指定任务.
逐字复述条目中从第一行起到包含“This screenshot has height=836, width=837.”的那一行为止的内容，首尾两行都包括在内。

§ §

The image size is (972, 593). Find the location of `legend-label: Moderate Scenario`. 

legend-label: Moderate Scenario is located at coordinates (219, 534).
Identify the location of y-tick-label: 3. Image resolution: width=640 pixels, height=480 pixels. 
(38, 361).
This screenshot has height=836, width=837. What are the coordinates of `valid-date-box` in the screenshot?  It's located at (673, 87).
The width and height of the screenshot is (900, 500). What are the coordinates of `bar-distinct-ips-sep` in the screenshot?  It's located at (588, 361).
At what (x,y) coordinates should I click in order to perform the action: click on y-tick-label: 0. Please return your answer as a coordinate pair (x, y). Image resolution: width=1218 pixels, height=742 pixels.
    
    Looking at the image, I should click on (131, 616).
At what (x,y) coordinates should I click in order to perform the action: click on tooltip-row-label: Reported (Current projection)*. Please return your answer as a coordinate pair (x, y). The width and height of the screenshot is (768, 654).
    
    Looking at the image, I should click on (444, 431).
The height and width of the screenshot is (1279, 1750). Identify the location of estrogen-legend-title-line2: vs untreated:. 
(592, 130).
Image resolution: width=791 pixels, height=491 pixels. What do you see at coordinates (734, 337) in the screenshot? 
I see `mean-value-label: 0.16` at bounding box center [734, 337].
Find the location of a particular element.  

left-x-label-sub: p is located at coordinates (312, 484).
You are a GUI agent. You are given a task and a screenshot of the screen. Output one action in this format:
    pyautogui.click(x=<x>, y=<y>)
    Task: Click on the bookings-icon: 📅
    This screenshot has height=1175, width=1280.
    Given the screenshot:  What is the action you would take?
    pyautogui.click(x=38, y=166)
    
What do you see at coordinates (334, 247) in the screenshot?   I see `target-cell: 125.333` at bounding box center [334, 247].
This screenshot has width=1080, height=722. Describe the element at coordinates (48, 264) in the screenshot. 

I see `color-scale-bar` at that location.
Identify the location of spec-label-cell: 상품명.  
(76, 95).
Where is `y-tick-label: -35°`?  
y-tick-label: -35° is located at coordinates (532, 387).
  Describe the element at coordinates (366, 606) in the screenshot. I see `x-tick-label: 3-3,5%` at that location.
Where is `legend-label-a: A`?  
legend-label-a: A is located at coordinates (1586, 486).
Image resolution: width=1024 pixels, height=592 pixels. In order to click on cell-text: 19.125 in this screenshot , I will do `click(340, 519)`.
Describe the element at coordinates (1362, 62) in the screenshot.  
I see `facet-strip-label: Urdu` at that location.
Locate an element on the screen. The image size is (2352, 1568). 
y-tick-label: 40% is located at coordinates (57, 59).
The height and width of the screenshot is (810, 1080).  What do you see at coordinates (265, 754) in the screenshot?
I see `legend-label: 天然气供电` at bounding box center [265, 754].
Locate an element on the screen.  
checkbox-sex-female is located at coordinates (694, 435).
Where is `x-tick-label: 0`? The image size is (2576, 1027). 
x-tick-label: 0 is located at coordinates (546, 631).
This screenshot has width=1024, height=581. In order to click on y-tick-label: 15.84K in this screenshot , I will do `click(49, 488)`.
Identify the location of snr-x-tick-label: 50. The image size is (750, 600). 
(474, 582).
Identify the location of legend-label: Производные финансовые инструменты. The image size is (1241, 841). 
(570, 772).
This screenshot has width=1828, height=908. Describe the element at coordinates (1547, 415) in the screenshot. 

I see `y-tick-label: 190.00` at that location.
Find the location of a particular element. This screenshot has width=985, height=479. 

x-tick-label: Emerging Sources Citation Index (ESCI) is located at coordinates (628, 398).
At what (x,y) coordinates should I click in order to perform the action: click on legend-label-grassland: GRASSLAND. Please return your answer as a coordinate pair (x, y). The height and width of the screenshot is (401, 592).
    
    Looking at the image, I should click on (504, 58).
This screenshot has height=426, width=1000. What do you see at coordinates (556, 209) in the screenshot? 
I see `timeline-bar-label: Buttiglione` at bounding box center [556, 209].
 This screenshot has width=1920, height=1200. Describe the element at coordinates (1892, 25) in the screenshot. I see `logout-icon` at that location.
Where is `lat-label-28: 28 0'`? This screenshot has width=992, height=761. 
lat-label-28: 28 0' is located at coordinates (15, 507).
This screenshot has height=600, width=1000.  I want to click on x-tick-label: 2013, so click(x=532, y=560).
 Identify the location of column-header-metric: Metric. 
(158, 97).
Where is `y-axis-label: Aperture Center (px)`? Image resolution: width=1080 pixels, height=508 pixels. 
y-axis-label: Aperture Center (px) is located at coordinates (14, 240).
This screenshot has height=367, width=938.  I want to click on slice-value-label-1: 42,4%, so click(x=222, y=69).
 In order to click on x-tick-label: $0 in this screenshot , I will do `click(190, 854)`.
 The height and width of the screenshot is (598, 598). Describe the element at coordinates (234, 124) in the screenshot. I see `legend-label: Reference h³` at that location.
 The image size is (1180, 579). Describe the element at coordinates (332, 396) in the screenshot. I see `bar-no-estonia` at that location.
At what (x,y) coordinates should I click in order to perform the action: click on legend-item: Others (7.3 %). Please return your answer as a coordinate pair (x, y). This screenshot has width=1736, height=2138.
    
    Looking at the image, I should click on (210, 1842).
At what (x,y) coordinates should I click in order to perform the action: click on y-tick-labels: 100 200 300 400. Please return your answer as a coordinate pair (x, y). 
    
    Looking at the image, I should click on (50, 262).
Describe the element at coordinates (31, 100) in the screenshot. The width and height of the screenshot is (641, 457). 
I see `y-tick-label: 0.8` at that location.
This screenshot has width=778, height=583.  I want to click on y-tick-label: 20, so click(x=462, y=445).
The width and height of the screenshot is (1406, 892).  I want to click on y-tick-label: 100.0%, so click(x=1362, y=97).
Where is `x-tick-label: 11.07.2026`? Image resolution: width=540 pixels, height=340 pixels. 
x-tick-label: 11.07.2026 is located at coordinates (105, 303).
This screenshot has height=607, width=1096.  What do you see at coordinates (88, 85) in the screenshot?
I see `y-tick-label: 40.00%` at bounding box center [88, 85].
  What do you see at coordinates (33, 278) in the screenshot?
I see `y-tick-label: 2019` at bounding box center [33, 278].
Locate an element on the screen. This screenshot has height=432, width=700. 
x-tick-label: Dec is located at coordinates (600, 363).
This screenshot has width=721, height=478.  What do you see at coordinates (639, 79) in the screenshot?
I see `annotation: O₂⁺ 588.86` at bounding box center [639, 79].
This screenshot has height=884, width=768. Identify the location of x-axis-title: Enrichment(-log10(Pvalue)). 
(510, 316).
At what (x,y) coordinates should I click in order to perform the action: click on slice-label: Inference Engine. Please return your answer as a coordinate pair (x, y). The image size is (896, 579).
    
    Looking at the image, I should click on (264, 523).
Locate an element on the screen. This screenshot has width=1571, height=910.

§ §

本题结果.
The image size is (972, 593). Find the location of `legend-label: Moderate Scenario`. 

legend-label: Moderate Scenario is located at coordinates (219, 534).
Identify the location of y-tick-label: 3. Image resolution: width=640 pixels, height=480 pixels. 
(38, 361).
This screenshot has height=836, width=837. What are the coordinates of `valid-date-box` in the screenshot?  It's located at (673, 87).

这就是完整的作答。